Pywikibot: Difference between revisions

Revision as of 05:25, 29 January 2018

Setting this up is confusing as hell, mainly because the documentation is lacking.

Getting, Configuring, Installing

I have the pywikibot software set up with two remotes: one official (Wikimedia gerrit), and one unofficial (my own git repo).

Link to pywikibot on Wikimedia Foundation's gerrit: https://gerrit.wikimedia.org/r/pywikibot/core.git

Link to pywikibot on git.charlesreid1.com: https://charlesreid1.com:3000/wiki/pywikibot

Wikimedia gerrit

Note the official pywikibot repo is also cloned on Github: https://github.com/wikimedia/pywikibot-core/

Start by checking it out:

$ git clone https://gerrit.wikimedia.org/r/pywikibot/core.git pywikibot
$ cd pywikibot

Install all the pip stuff that you may need:

$ pip install -r requirements.txt

Update git submodules:

$ git submodule update --init

Add a custom family file to the big directory of family files:

$ ls pywikibot/families
...
wikivoyage_family.py
wiktionary_family.py
wowwiki_family.py

This is where you will put your custom family file.
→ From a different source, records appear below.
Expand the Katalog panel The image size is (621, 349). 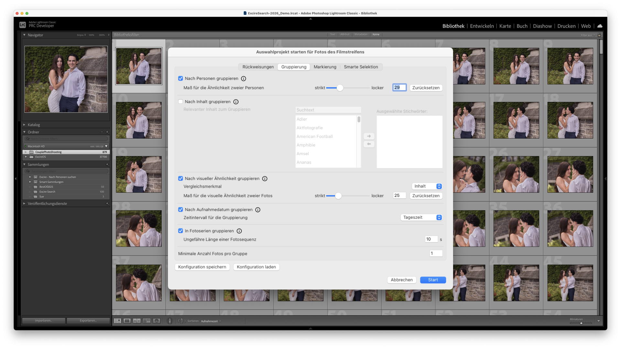click(24, 125)
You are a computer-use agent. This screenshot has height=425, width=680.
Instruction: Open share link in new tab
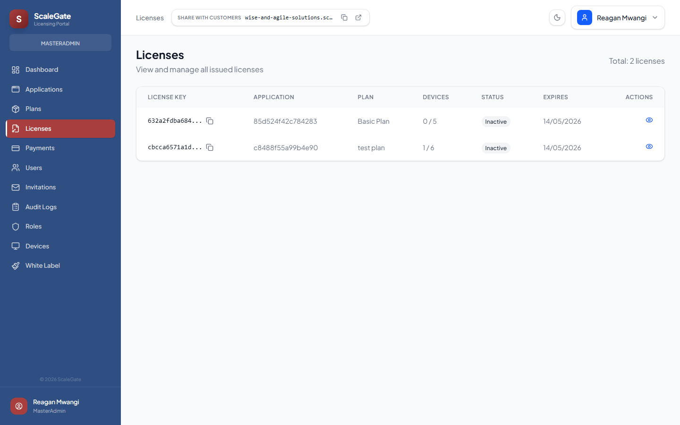(358, 17)
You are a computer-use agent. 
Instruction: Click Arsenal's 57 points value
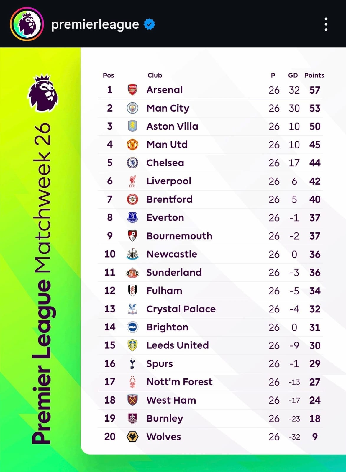click(x=315, y=90)
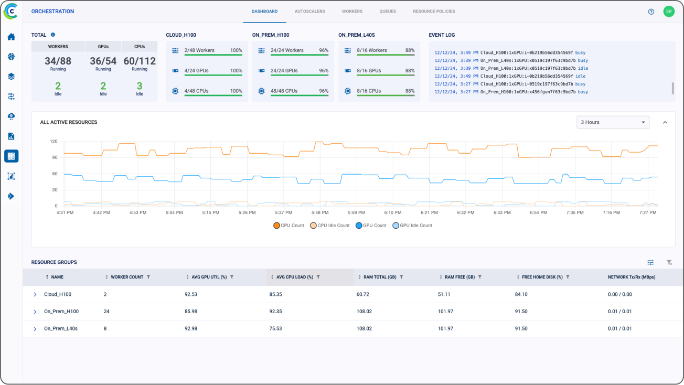The image size is (684, 385).
Task: Open the 3 Hours time range dropdown
Action: (613, 122)
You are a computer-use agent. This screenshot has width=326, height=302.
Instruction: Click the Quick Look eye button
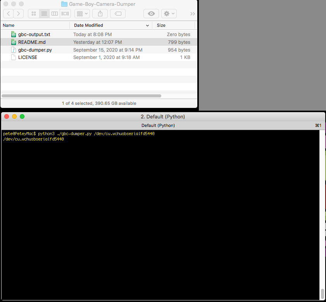151,14
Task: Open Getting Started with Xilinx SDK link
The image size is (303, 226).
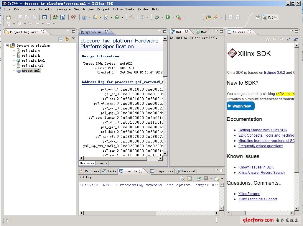Action: (262, 130)
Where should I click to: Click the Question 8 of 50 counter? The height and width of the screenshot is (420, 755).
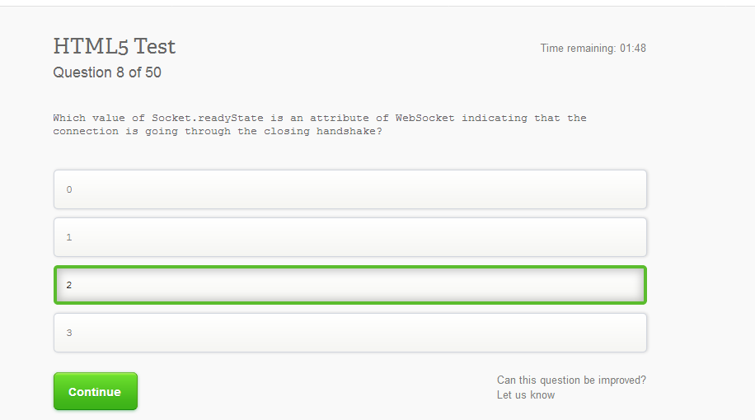(x=107, y=72)
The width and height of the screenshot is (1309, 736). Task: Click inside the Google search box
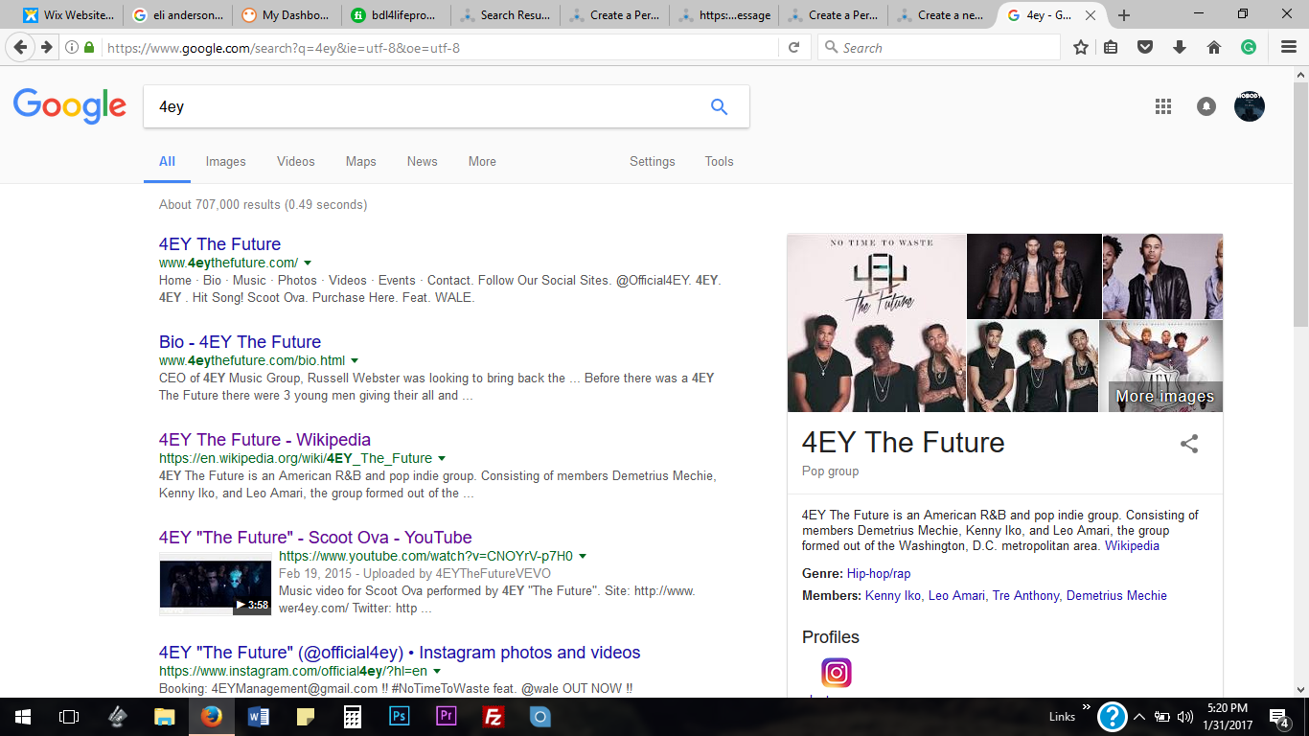(422, 107)
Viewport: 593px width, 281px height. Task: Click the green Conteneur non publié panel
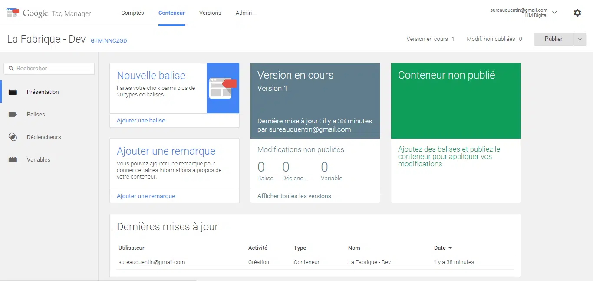pyautogui.click(x=455, y=101)
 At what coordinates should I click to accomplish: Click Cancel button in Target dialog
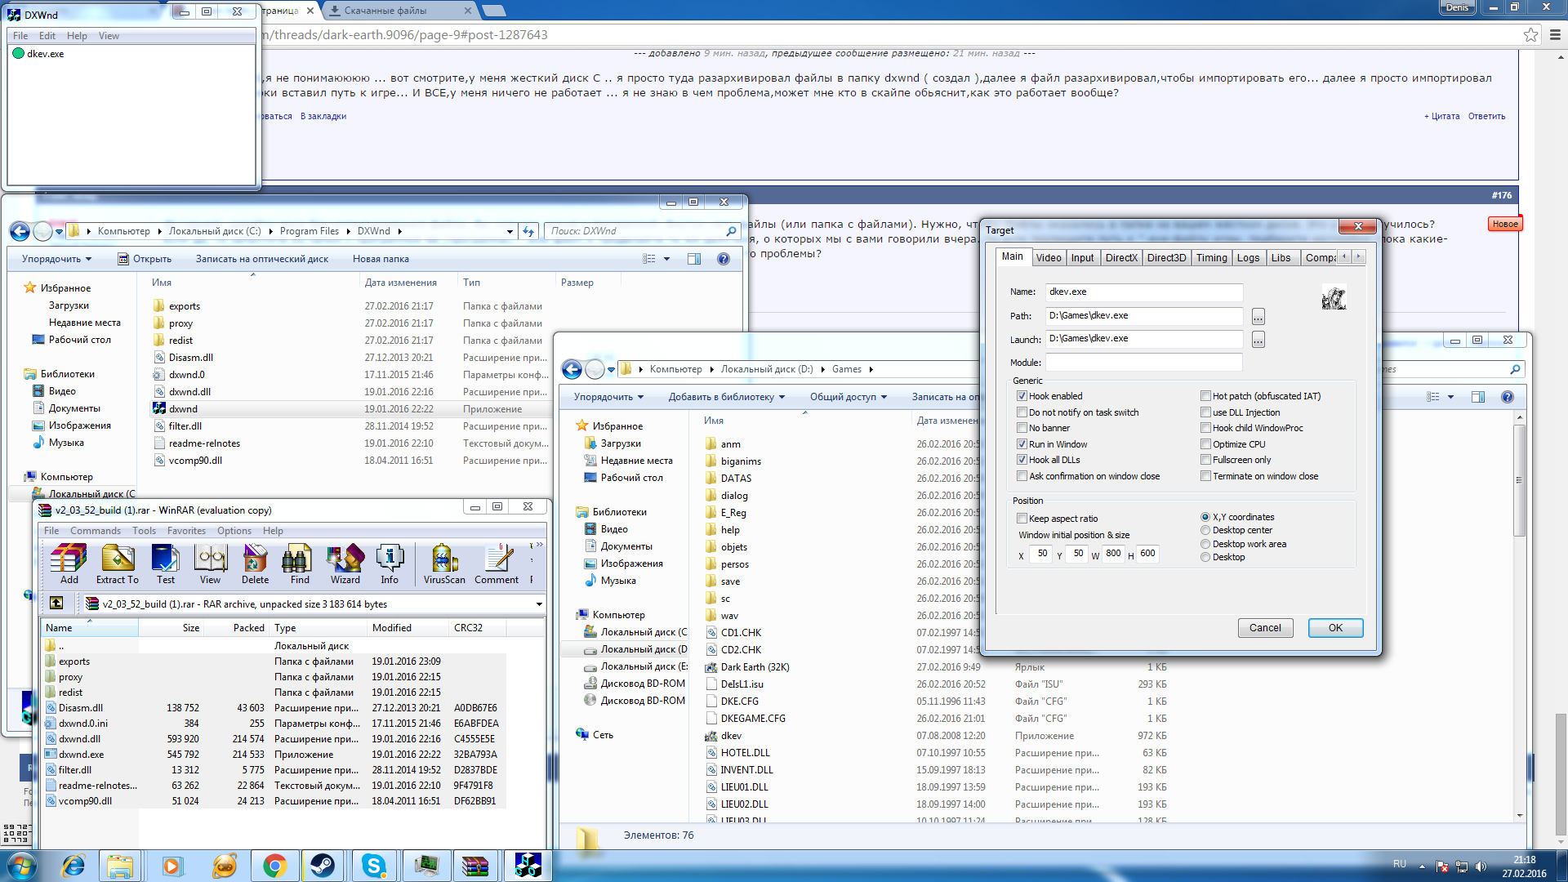[x=1265, y=628]
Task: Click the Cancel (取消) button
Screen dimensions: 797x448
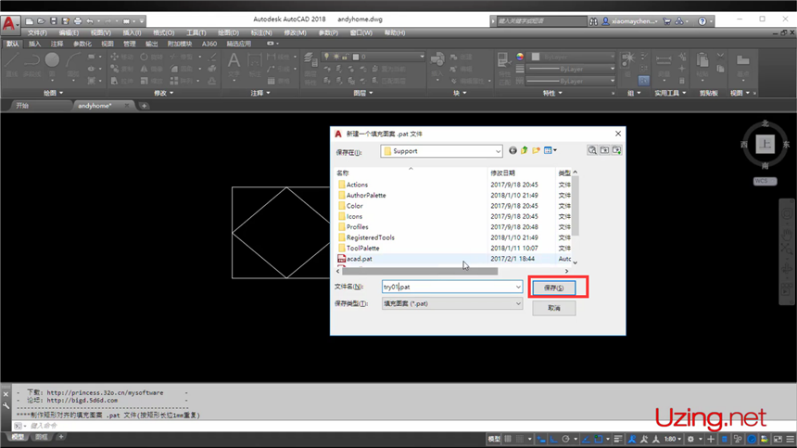Action: click(554, 308)
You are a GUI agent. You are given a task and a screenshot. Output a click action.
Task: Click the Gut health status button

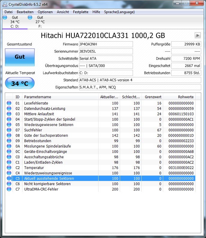(x=20, y=57)
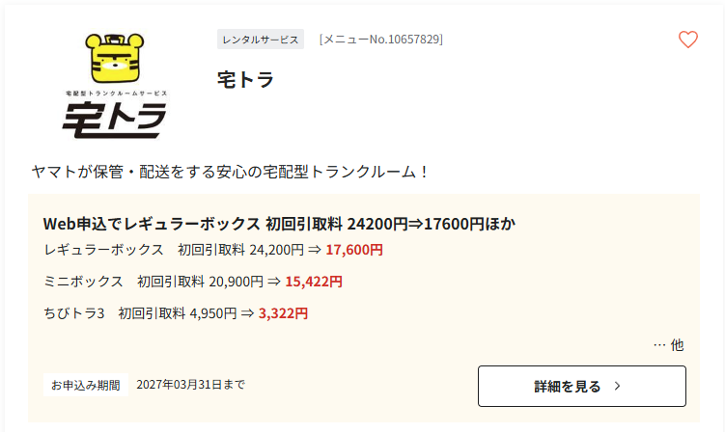This screenshot has width=725, height=432.
Task: Select the ちびトラ3 初回引取料 4,950円 line
Action: click(176, 313)
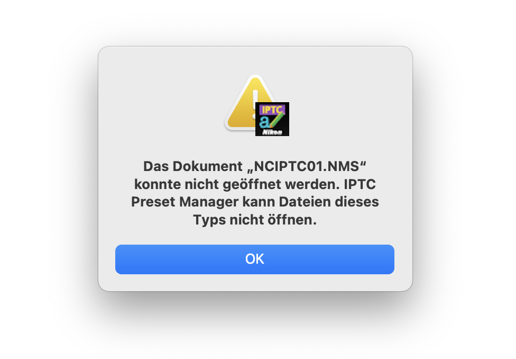Click the words Das Dokument

tap(193, 166)
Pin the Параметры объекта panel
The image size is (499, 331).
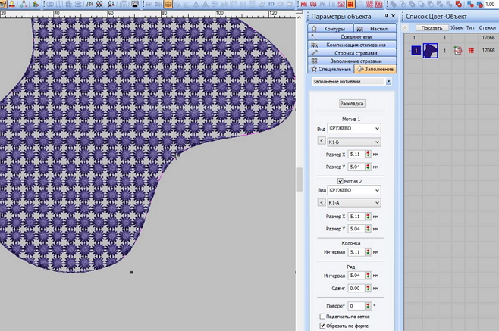pyautogui.click(x=387, y=16)
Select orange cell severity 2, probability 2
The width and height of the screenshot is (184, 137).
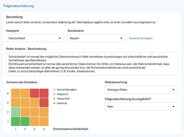coord(25,112)
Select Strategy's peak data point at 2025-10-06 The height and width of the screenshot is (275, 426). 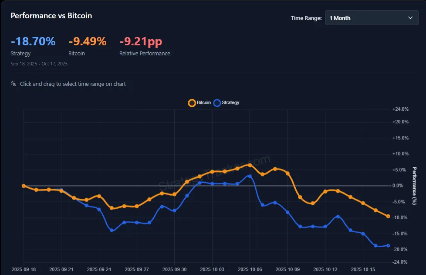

Here's what the custom family file looks like:

from pywikibot import family

class Family(family.Family):
    def __init__(self):
        family.Family.__init__(self)
        self.name = 'charlesreid1'
        self.langs = {
            'en': 'charlesreid1.com',
        }

Copy and paste this into pwb/pywikibot/families/charlesreid1_family.py (where pwb is the name of the directory where you checked out the git repository).

Now you should be able to log into the wiki as your bot:

$ python pwb.py login
Password for user Bleep bloop on charlesreid1:en (no characters will be shown):

Logging in to charlesreid1:en as Bleep bloop
WARNING: /Users/charles/codes/pywikibot/pywikibot/tools/__init__.py:1717: UserWarning: File /Users/charles/codes/pywikibot/pywikibot.lwp had 644 mode; converted to 600 mode.
Logged in on charlesreid1:en as Bleep bloop.

git.charlesreid1.com

Link to pywikibot on git.charlesreid1.com: https://charlesreid1.com:3000/wiki/pywikibot

To push changes to the pywikibot on git.charlesreid1.com I set up the repo with another remote:

$ git remote add cmr https://charlesreid1.com:3000/wiki/pywikibot
$ git push cmr master

Running Simple Scripts

There are two ways to use pywikibot:

Write your own custom actions
Use a bundle of scripts that come packaged with pywikibot

Prewritten Scripts

Here is a list of all the pre-written scripts for MediaWiki wikis: https://www.mediawiki.org/wiki/Special:MyLanguage/Manual:Pywikibot/Scripts

These are also located in the scripts/ folder of the repository.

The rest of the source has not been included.